▸ **Objectif A**: D'après l'extrait sur l'ambiguïté du mot « bien », dans quel ouvrage Platon déplore-t-il cette ambiguïté ?

----- Extrait choisi -----

Cette ambiguïté est déplorée par Platon lui-même : certains, note-t-il dans la République, disent que
le bien consiste dans l’intelligence… du bien.
Mais qu’entendent-ils par là ? Comment ne serait-il pas
plaisant de leur part de nous reprocher notre ignorance à l’égard du bien, et de nous en parler ensuite
comme si nous le connaissions ? Ils disent que c’est l’intelligence du bien, comme si nous devions les
comprendre dès qu’ils auront prononcé ce nom de bien 4.
D’où vient le désarroi platonicien ? De ce que l’ « agathon » grec a une portée si générale qu’il
regroupe tous les sens du mot « bien »1 (y compris celui de propriété2) .
C’est donc comme le terme
français bien, un terme équivoque, ambigu.

-----

▸ **Objectif B**: Renvoyez sans aucune modification les lignes des enregistrements, de la ligne contenant « Image resolution: width=1920 pixels, height=1080 pixels. In » jusqu'à celle contenant « Lists is located at coordinates (1156, 34). », ces deux lignes incluses.

----- Données fournies -----

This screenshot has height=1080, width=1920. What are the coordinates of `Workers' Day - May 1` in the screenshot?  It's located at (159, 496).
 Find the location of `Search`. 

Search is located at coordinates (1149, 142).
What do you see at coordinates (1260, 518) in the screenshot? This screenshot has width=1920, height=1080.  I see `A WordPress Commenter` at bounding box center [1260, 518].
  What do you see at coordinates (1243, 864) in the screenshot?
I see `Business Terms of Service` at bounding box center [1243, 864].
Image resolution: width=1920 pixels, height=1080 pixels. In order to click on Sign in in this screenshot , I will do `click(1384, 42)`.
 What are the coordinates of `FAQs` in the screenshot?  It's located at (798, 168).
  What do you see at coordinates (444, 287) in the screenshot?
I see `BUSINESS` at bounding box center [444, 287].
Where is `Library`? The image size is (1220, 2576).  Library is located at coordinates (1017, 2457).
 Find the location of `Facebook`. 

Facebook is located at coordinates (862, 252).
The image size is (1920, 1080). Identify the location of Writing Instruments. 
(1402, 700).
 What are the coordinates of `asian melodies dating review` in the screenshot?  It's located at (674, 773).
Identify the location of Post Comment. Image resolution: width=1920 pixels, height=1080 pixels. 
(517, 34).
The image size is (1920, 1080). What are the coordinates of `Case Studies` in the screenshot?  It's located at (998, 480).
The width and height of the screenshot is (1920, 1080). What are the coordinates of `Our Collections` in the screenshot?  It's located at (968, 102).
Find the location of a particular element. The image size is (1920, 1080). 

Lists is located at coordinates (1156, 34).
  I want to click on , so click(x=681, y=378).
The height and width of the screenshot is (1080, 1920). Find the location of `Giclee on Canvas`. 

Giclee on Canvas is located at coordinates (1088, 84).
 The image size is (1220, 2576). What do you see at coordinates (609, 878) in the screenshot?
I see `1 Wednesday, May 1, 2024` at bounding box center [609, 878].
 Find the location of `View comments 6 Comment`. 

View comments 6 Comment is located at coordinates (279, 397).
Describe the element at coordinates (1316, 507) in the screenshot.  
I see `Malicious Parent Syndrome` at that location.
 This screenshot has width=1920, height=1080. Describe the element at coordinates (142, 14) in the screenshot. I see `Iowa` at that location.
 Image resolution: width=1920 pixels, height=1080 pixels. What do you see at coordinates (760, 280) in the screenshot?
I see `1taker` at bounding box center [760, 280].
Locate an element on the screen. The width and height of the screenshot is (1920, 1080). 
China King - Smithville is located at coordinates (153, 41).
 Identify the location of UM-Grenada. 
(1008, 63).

-----

▸ **Solution A**: Dans la République.

▸ **Solution B**:
Image resolution: width=1920 pixels, height=1080 pixels. In order to click on Sign in in this screenshot , I will do `click(1384, 42)`.
 What are the coordinates of `FAQs` in the screenshot?  It's located at (798, 168).
  What do you see at coordinates (444, 287) in the screenshot?
I see `BUSINESS` at bounding box center [444, 287].
Where is `Library`? The image size is (1220, 2576).  Library is located at coordinates (1017, 2457).
 Find the location of `Facebook`. 

Facebook is located at coordinates (862, 252).
The image size is (1920, 1080). Identify the location of Writing Instruments. 
(1402, 700).
 What are the coordinates of `asian melodies dating review` in the screenshot?  It's located at (674, 773).
Identify the location of Post Comment. Image resolution: width=1920 pixels, height=1080 pixels. 
(517, 34).
The image size is (1920, 1080). What are the coordinates of `Case Studies` in the screenshot?  It's located at (998, 480).
The width and height of the screenshot is (1920, 1080). What are the coordinates of `Our Collections` in the screenshot?  It's located at (968, 102).
Find the location of a particular element. The image size is (1920, 1080). 

Lists is located at coordinates (1156, 34).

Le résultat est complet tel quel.